Problem description:
Every record must be written out once more, with nothing added or omitted.

Data provided:
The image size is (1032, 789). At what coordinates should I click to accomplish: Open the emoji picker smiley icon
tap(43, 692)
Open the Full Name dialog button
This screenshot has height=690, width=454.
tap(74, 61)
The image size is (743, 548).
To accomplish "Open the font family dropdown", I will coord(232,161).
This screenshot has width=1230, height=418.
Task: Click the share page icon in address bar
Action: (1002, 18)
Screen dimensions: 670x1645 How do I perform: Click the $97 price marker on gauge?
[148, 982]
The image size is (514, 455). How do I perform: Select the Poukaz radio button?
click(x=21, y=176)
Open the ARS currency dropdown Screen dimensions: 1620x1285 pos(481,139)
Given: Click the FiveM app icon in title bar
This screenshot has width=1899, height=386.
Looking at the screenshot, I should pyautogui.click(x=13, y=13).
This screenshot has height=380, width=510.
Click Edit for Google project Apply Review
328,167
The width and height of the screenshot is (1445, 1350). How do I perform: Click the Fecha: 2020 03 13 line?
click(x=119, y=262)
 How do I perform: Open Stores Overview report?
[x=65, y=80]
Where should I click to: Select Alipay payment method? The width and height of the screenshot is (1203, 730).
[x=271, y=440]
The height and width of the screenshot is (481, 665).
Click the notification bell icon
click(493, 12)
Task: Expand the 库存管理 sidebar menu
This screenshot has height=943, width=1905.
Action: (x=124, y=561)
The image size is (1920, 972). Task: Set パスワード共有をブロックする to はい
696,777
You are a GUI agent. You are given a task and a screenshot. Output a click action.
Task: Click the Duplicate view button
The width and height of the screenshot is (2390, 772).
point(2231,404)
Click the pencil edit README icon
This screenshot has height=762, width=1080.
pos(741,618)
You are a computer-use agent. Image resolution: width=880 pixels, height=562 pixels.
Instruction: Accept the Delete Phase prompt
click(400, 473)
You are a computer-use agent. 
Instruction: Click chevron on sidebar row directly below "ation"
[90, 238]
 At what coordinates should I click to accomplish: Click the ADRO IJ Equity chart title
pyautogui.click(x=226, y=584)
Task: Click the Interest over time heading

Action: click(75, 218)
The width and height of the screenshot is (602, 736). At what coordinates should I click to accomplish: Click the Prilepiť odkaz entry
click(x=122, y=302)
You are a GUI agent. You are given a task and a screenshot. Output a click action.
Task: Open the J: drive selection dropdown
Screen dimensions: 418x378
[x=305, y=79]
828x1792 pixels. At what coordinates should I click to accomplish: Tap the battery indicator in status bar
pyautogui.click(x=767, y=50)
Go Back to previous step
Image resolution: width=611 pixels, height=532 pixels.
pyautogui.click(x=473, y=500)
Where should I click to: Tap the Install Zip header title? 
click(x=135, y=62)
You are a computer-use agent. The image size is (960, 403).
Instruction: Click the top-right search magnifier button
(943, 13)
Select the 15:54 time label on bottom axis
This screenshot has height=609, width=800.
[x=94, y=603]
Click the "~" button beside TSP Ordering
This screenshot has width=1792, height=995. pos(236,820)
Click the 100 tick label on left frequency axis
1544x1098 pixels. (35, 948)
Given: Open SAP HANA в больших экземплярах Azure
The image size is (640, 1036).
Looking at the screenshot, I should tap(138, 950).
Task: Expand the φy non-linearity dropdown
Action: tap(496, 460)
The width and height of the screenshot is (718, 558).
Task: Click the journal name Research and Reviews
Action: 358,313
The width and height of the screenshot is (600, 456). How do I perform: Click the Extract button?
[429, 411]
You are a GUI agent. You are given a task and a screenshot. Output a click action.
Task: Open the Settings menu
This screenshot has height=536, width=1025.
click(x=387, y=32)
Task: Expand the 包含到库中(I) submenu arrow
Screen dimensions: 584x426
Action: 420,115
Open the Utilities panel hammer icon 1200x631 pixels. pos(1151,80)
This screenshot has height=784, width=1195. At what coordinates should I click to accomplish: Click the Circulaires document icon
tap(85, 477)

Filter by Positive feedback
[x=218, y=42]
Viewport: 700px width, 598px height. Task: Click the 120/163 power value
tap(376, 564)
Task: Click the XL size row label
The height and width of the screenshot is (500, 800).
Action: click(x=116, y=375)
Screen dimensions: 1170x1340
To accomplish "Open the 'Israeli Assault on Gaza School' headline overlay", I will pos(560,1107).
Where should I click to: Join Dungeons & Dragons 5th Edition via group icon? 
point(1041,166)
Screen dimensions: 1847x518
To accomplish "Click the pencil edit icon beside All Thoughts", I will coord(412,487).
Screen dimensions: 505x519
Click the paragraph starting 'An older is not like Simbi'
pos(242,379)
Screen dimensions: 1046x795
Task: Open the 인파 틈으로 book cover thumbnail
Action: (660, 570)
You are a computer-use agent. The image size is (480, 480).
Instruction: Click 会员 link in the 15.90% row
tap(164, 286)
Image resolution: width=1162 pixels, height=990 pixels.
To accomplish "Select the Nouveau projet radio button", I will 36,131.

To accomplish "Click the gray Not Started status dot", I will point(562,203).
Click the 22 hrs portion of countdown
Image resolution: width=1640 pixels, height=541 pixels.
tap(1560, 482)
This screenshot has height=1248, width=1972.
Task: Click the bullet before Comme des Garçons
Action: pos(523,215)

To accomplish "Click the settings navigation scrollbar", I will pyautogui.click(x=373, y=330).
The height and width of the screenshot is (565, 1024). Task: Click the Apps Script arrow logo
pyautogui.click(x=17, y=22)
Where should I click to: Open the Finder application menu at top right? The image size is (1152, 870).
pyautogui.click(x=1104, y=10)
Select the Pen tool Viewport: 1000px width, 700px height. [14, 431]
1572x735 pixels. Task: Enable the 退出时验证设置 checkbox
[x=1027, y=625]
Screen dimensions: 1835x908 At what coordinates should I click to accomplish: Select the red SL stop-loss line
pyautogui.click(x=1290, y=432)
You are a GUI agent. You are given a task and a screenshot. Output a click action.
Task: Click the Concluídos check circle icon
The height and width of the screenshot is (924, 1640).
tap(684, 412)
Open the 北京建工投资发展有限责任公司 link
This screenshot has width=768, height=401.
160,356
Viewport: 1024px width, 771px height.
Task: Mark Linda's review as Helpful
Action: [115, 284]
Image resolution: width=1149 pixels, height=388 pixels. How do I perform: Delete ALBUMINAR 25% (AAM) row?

Exercise result:
The image size is (1032, 789). At what coordinates should I click to accomplish: Open the emoji picker smiley icon
tap(43, 692)
Open the Full Name dialog button
This screenshot has height=690, width=454.
tap(74, 61)
The image size is (743, 548).
To accomplish "Open the font family dropdown", I will coord(232,161).
This screenshot has width=1230, height=418.
Task: Click the share page icon in address bar
Action: (1002, 18)
Screen dimensions: 670x1645 How do I perform: Click the $97 price marker on gauge?
[148, 982]
The image size is (514, 455). How do I perform: Select the Poukaz radio button?
click(x=21, y=176)
Open the ARS currency dropdown Screen dimensions: 1620x1285 pos(481,139)
Given: Click the FiveM app icon in title bar
This screenshot has width=1899, height=386.
Looking at the screenshot, I should pyautogui.click(x=13, y=13).
This screenshot has height=380, width=510.
Click Edit for Google project Apply Review
328,167
The width and height of the screenshot is (1445, 1350). How do I perform: Click the Fecha: 2020 03 13 line?
click(x=119, y=262)
 How do I perform: Open Stores Overview report?
[x=65, y=80]
Where should I click to: Select Alipay payment method? The width and height of the screenshot is (1203, 730).
[x=271, y=440]
The height and width of the screenshot is (481, 665).
Click the notification bell icon
click(493, 12)
Task: Expand the 库存管理 sidebar menu
This screenshot has height=943, width=1905.
Action: (x=124, y=561)
The image size is (1920, 972). Task: Set パスワード共有をブロックする to はい
696,777
You are a GUI agent. You are given a task and a screenshot. Output a click action.
Task: Click the Duplicate view button
The width and height of the screenshot is (2390, 772).
point(2231,404)
Click the pencil edit README icon
This screenshot has height=762, width=1080.
pos(741,618)
You are a computer-use agent. Image resolution: width=880 pixels, height=562 pixels.
Instruction: Accept the Delete Phase prompt
click(400, 473)
You are a computer-use agent. 
Instruction: Click chevron on sidebar row directly below "ation"
[90, 238]
 At what coordinates should I click to accomplish: Click the ADRO IJ Equity chart title
pyautogui.click(x=226, y=584)
Task: Click the Interest over time heading

Action: click(75, 218)
The width and height of the screenshot is (602, 736). At what coordinates should I click to accomplish: Click the Prilepiť odkaz entry
click(x=122, y=302)
You are a GUI agent. You are given a task and a screenshot. Output a click action.
Task: Open the J: drive selection dropdown
Screen dimensions: 418x378
[x=305, y=79]
828x1792 pixels. At what coordinates should I click to accomplish: Tap the battery indicator in status bar
pyautogui.click(x=767, y=50)
Go Back to previous step
Image resolution: width=611 pixels, height=532 pixels.
pyautogui.click(x=473, y=500)
Where should I click to: Tap the Install Zip header title? 
click(x=135, y=62)
You are a computer-use agent. The image size is (960, 403).
Instruction: Click the top-right search magnifier button
(943, 13)
Select the 15:54 time label on bottom axis
This screenshot has height=609, width=800.
[x=94, y=603]
Click the "~" button beside TSP Ordering
This screenshot has width=1792, height=995. pos(236,820)
Click the 100 tick label on left frequency axis
1544x1098 pixels. (35, 948)
Given: Open SAP HANA в больших экземплярах Azure
The image size is (640, 1036).
Looking at the screenshot, I should tap(138, 950).
Task: Expand the φy non-linearity dropdown
Action: tap(496, 460)
The width and height of the screenshot is (718, 558).
Task: Click the journal name Research and Reviews
Action: 358,313
The width and height of the screenshot is (600, 456). How do I perform: Click the Extract button?
[429, 411]
You are a GUI agent. You are given a task and a screenshot. Output a click action.
Task: Open the Settings menu
This screenshot has height=536, width=1025.
click(x=387, y=32)
Task: Expand the 包含到库中(I) submenu arrow
Screen dimensions: 584x426
Action: 420,115
Open the Utilities panel hammer icon 1200x631 pixels. pos(1151,80)
This screenshot has height=784, width=1195. At what coordinates should I click to accomplish: Click the Circulaires document icon
tap(85, 477)

Filter by Positive feedback
[x=218, y=42]
Viewport: 700px width, 598px height. Task: Click the 120/163 power value
tap(376, 564)
Task: Click the XL size row label
The height and width of the screenshot is (500, 800).
Action: click(x=116, y=375)
Screen dimensions: 1170x1340
To accomplish "Open the 'Israeli Assault on Gaza School' headline overlay", I will pos(560,1107).
Where should I click to: Join Dungeons & Dragons 5th Edition via group icon? 
point(1041,166)
Screen dimensions: 1847x518
To accomplish "Click the pencil edit icon beside All Thoughts", I will coord(412,487).
Screen dimensions: 505x519
Click the paragraph starting 'An older is not like Simbi'
pos(242,379)
Screen dimensions: 1046x795
Task: Open the 인파 틈으로 book cover thumbnail
Action: (660, 570)
You are a computer-use agent. The image size is (480, 480).
Instruction: Click 会员 link in the 15.90% row
tap(164, 286)
Image resolution: width=1162 pixels, height=990 pixels.
To accomplish "Select the Nouveau projet radio button", I will 36,131.

To accomplish "Click the gray Not Started status dot", I will point(562,203).
Click the 22 hrs portion of countdown
Image resolution: width=1640 pixels, height=541 pixels.
tap(1560, 482)
This screenshot has height=1248, width=1972.
Task: Click the bullet before Comme des Garçons
Action: pos(523,215)

To accomplish "Click the settings navigation scrollbar", I will pyautogui.click(x=373, y=330).
The height and width of the screenshot is (565, 1024). Task: Click the Apps Script arrow logo
pyautogui.click(x=17, y=22)
Where should I click to: Open the Finder application menu at top right? The image size is (1152, 870).
pyautogui.click(x=1104, y=10)
Select the Pen tool Viewport: 1000px width, 700px height. [14, 431]
1572x735 pixels. Task: Enable the 退出时验证设置 checkbox
[x=1027, y=625]
Screen dimensions: 1835x908 At what coordinates should I click to accomplish: Select the red SL stop-loss line
pyautogui.click(x=1290, y=432)
You are a GUI agent. You are given a task and a screenshot. Output a click action.
Task: Click the Concluídos check circle icon
The height and width of the screenshot is (924, 1640).
tap(684, 412)
Open the 北京建工投资发展有限责任公司 link
This screenshot has width=768, height=401.
160,356
Viewport: 1024px width, 771px height.
Task: Mark Linda's review as Helpful
Action: [115, 284]
Image resolution: width=1149 pixels, height=388 pixels. How do I perform: Delete ALBUMINAR 25% (AAM) row?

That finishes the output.